Planning and execution
- Break down the project into milestones, and milestones into tickets; consider scheduling a 3 amigos session where appropriate.
- Work with other team members to ensure proper planning and successful delivery of the project.
- Meet with other teams if necessary.
- Explain your tickets and answer questions during planning and refinement sessions.
Day to day project management
- Get frequent updates across the team, typically (but not limited to) stand-ups.
- Demo progress regularly, typically (but not limited to) show & tells. Proactively delegate to team members where relevant.
- Document decisions e.g. using decision logs.
- Suggest sprint / weekly goals to build alignment and track dependability.
- Ensure basic ticket hygiene (epics, labels, descriptions, estimates).
- Encourage face to face information exchange where appropriate. Studies have shown that face to face communication is generally more effective, but it’s ultimately a team decision and depends on the context.
- Do a project retrospective, at the very least, at the end of the project / significant milestone. Please note that this is different from (and complementary to) the regular team retrospectives.
- Gather feedback. When appropriate, send out a form to gather feedback regarding cross team collaboration. You may want to use more informal methods if the scope of the collaboration was small.
🚨 Manage risks
- Understand all parts of the project at a high level, from mobile to back-end to business impact. If you are a mobile engineer, get familiar with the back-end stack. If you are a back-end engineer, get familiar with the mobile release process. You will be the person with the most context on the project, make sure you know what the top issues on each stack are.
- Call out risks honestly as they arise. If time, scope or people change, escalate to your Engineering Manager to decide what to do and how it affects the project.
- Keep the project on track, across all stacks. You own communicating the status of the project proactively, may it be off track or going well.

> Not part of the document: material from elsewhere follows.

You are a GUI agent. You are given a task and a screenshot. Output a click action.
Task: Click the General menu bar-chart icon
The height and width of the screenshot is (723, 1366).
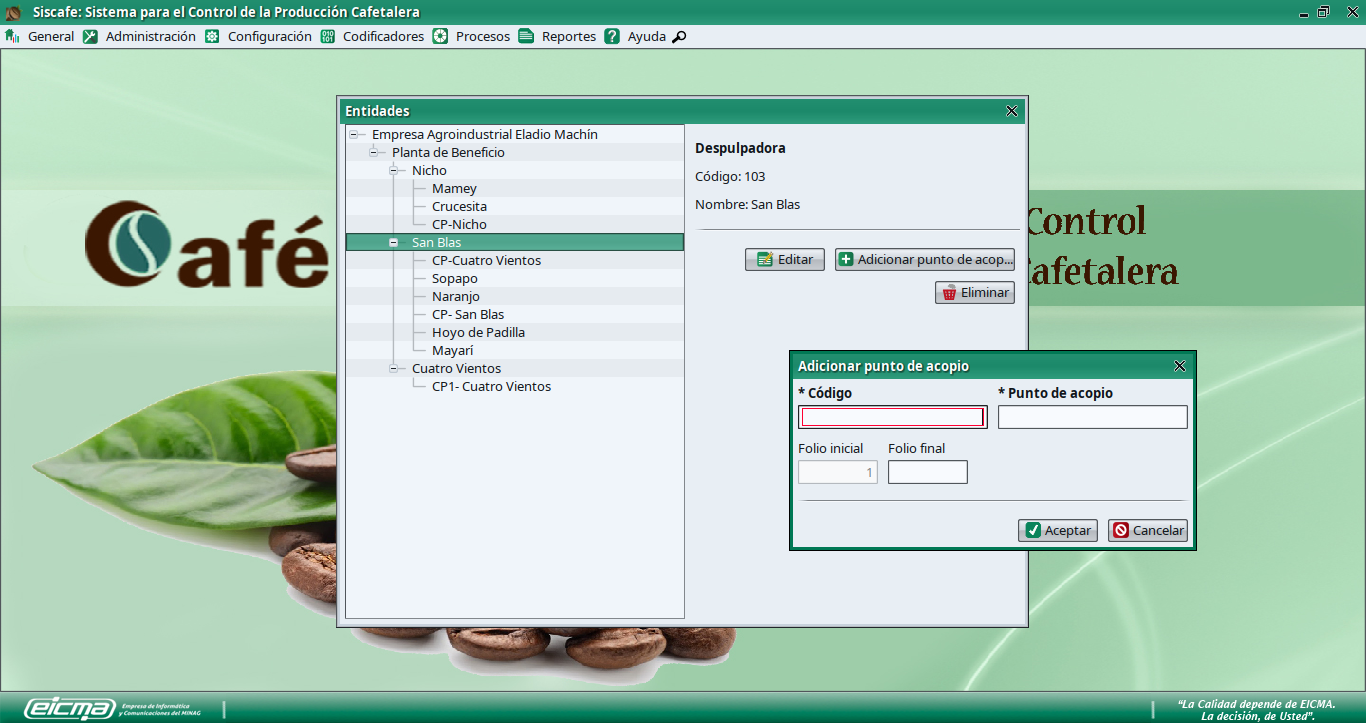point(13,36)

Ensure blockers are removed and discussions are effective. In those areas where ambiguity slows us down, drive resolution. Watch out for recurrent discussions that don’t take anywhere.
- Ensure proper monitoring and alerting from the start, those must not be an afterthought.
📣 Communicate project status to stakeholders
- Communicate progress in relation to success metrics, quarterly goals and the project itself e.g. are we 20% done? or 80%?
- Keep a status tracking register up to date where appropriate, to help others get an idea of the project progress on demand.
- Help identify “hidden” stakeholders, anyone not obvious that needs to be updated as well, typically discovered during the execution phase.
- Escalate issues swiftly and collaboratively where appropriate.
🚀 Help the team ship and delegate
- Help engineers focus on the next important thing, one step at a time. Frequently remind the team what milestone you need to ship next.
- Delegate where it makes sense. You can delegate upwards (e.g. to your Engineering Manager) as well as to team members. It can be a win-win to share some of your responsibilities, others learn and grow while you have more time to focus on what’s more important to you next. Be clear that you’re delegating or asking for help and what your expectations are for the person taking this on.
🎉Inspire the team
- Keep it fun!
- Celebrate the small wins, hitting milestones and people who help others.
- Involve team members in the running of the project, and be open and welcoming to suggestions.
- Over-communicate milestones with the wider team.
There you have it. Feel free to come up with your own version, adapt to your environment and empower your engineers by setting clear expectations. Autonomous project owners that can drive success for the team is what you’ll get. Thanks for reading!